**KUTIPAN HALAMAN**:
Jakarta, CNN Indonesia -- Badan Ketahanan Pangan menyatakan terjadi kekurangan stok atau defisit ketersediaan dua sektor pangan pada tahun 2016, yakni daging dan kedelai.
Menurut Kepala Badan Ketahanan Pangan Gardjita Budi, defisit tersebut terjadi karena tingginya permintaan daging dan kedelai di masyarakat sejak 2015. Sejak awal 2016 hingga saat ini defisit atau kekurangan pasokan kedelai dari hasil produksi dalam negeri mencapai 42 persen sedangkan daging sapi mencapai 33 persen.

**DATA SUMBER**:
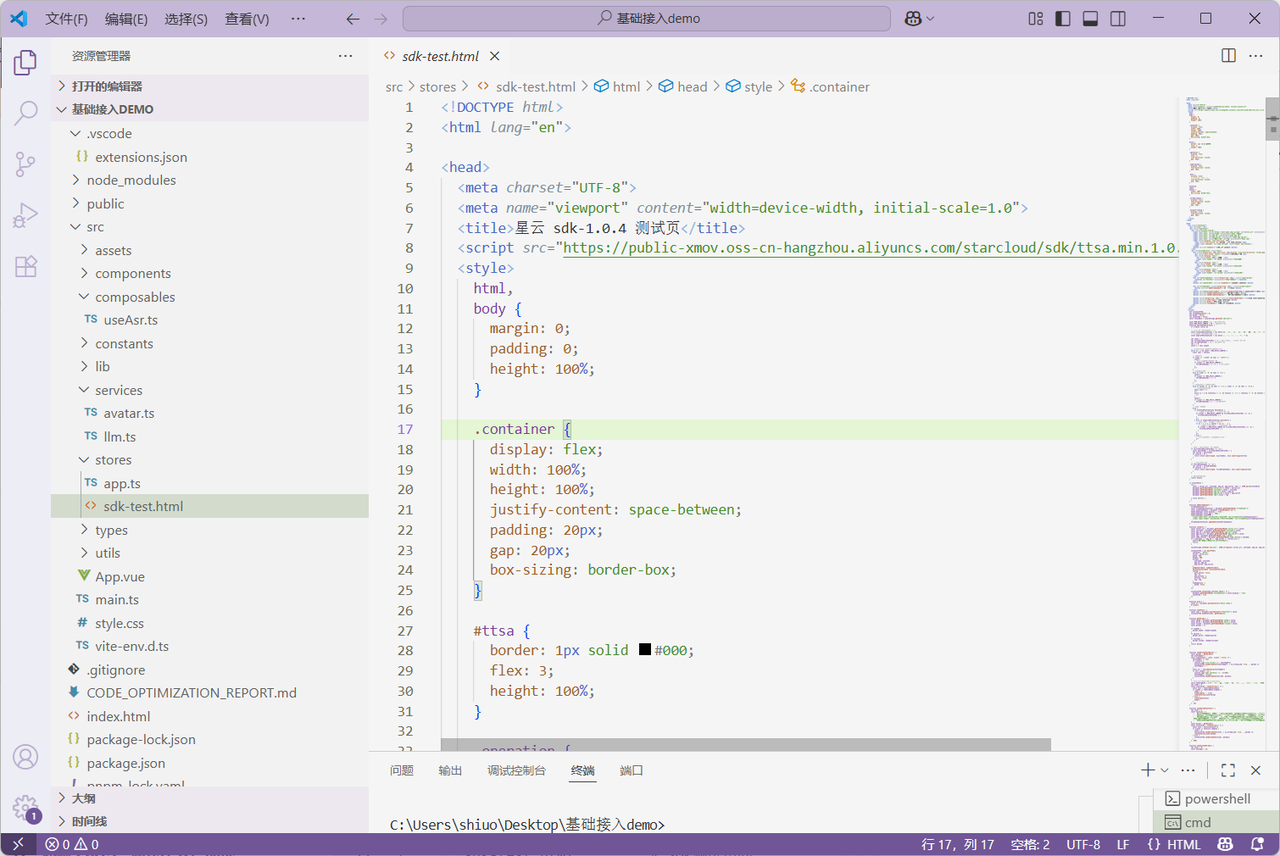Open the Accounts menu icon
The width and height of the screenshot is (1280, 856).
coord(25,757)
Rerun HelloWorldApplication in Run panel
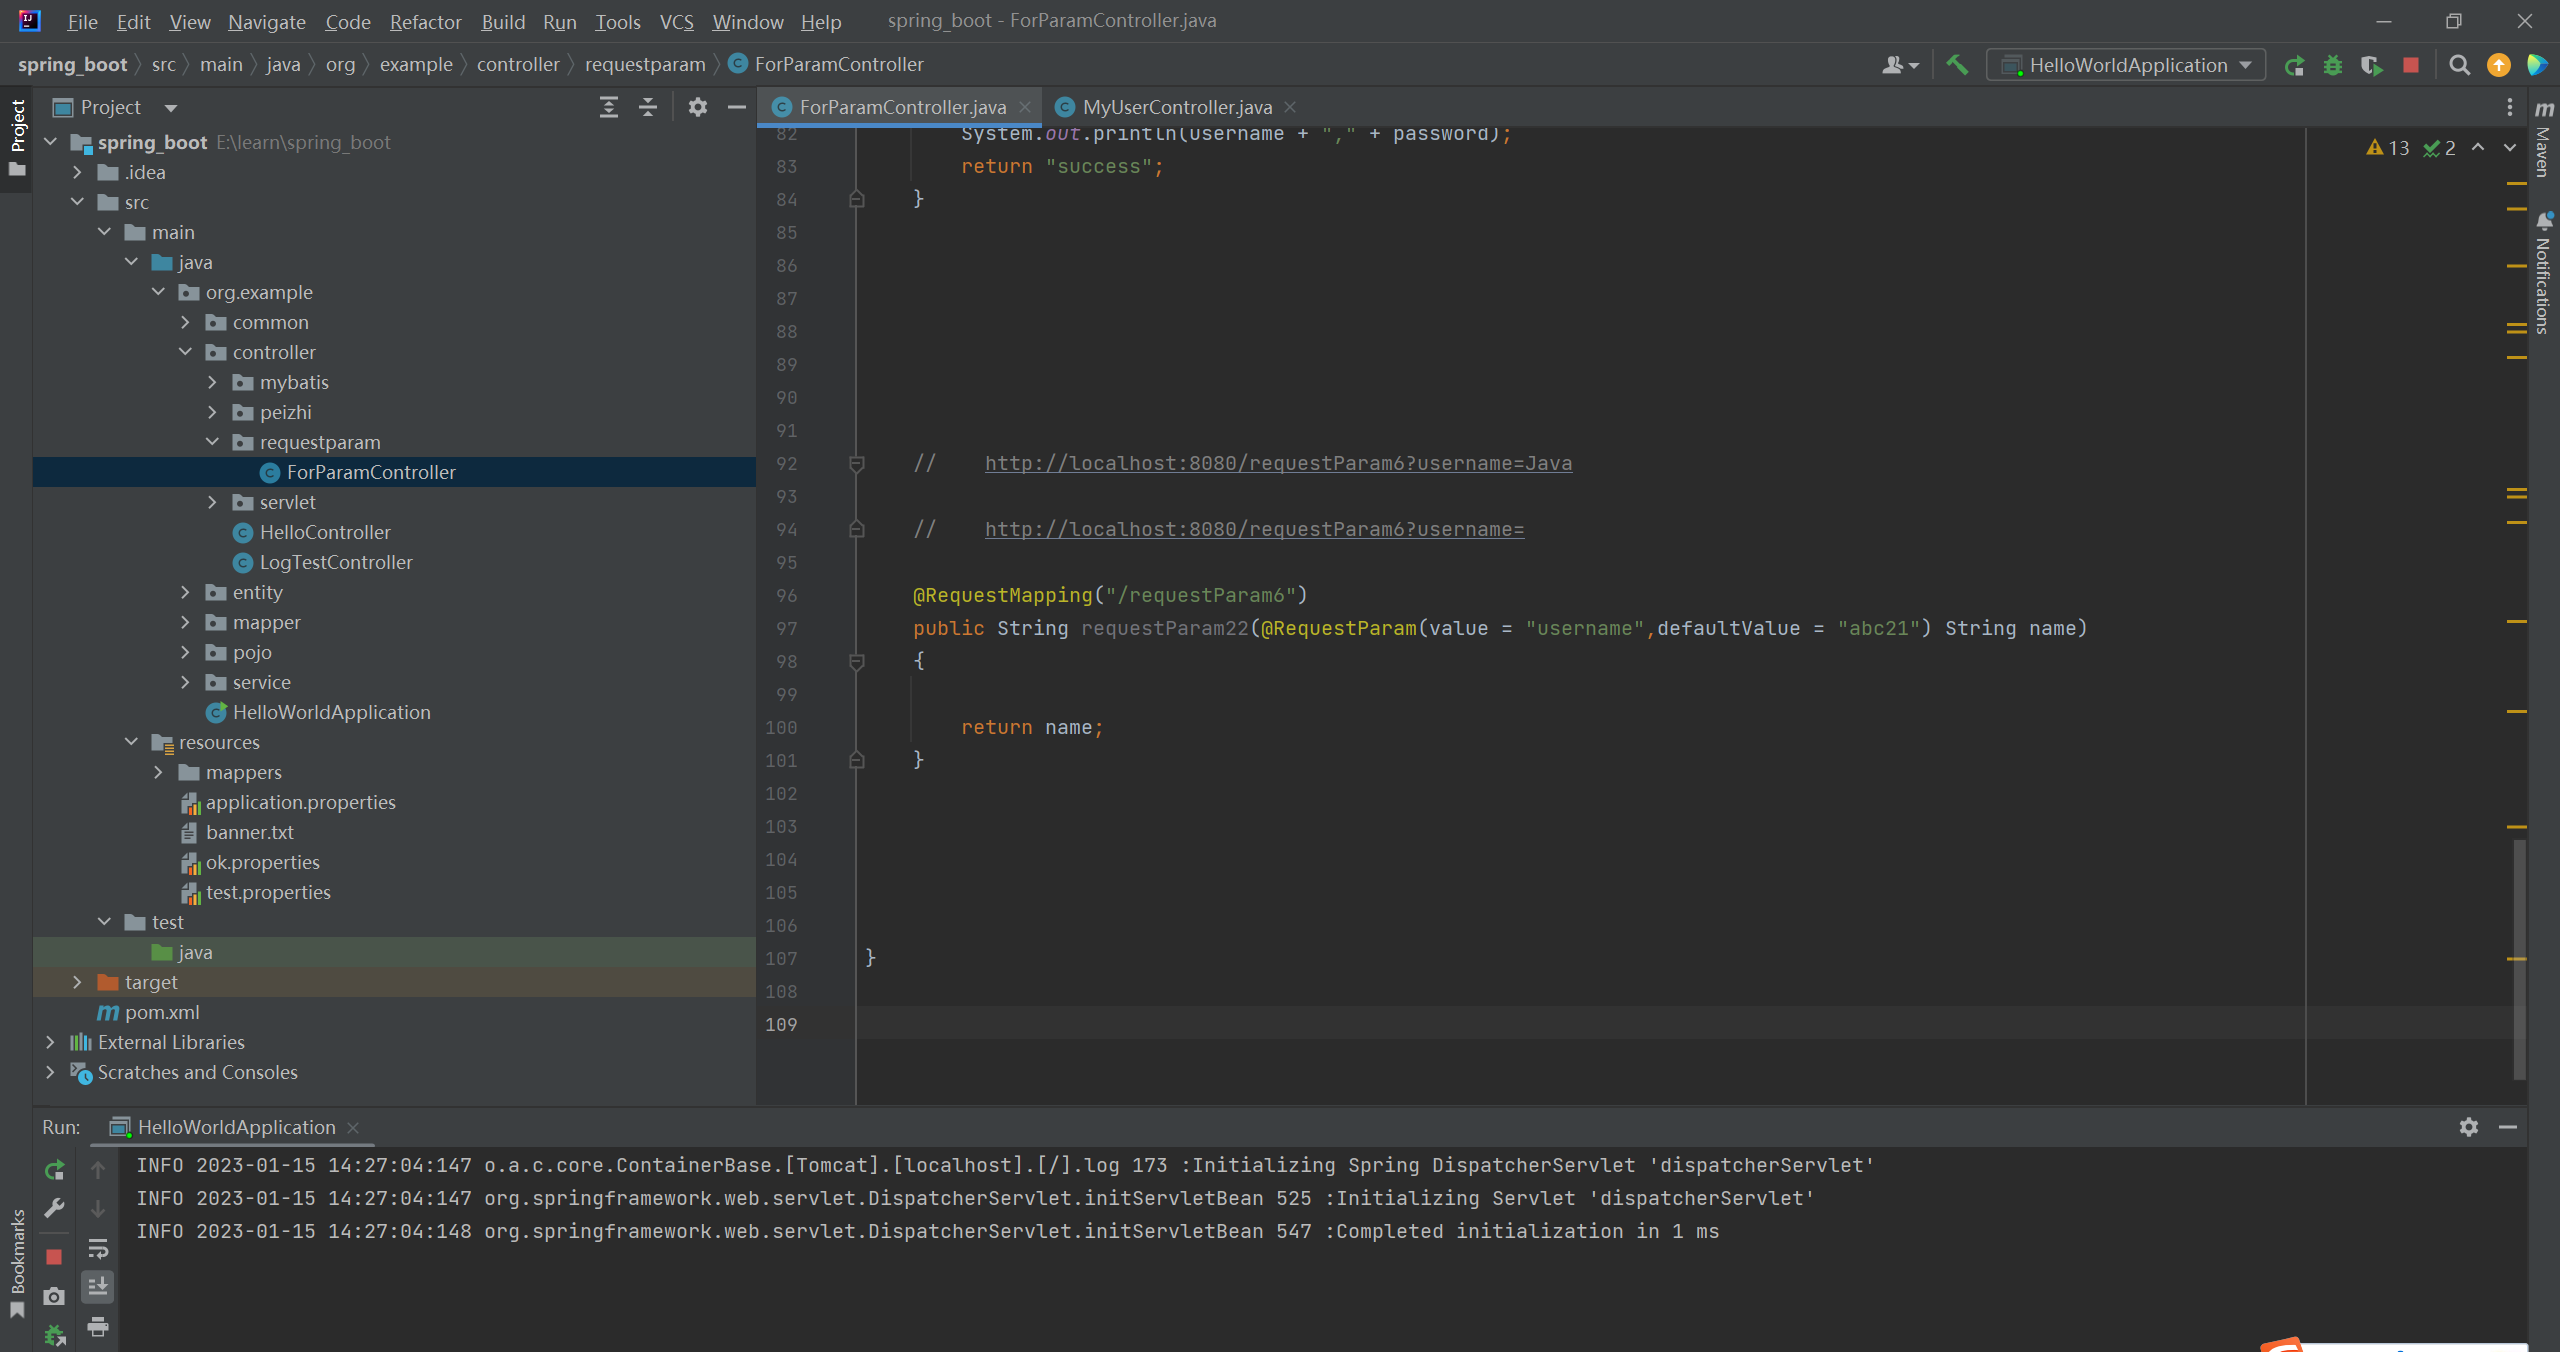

**PETUNJUK LATIHAN**: Tampilkan kembali secara utuh berita tentang defisit daging dan kedelai, kata demi kata. Daftar itu tidak diperlukan di sini.

**HASIL**:
Jakarta, CNN Indonesia -- Badan Ketahanan Pangan menyatakan terjadi kekurangan stok atau defisit ketersediaan dua sektor pangan pada tahun 2016, yakni daging dan kedelai.
Menurut Kepala Badan Ketahanan Pangan Gardjita Budi, defisit tersebut terjadi karena tingginya permintaan daging dan kedelai di masyarakat sejak 2015. Sejak awal 2016 hingga saat ini defisit atau kekurangan pasokan kedelai dari hasil produksi dalam negeri mencapai 42 persen sedangkan daging sapi mencapai 33 persen.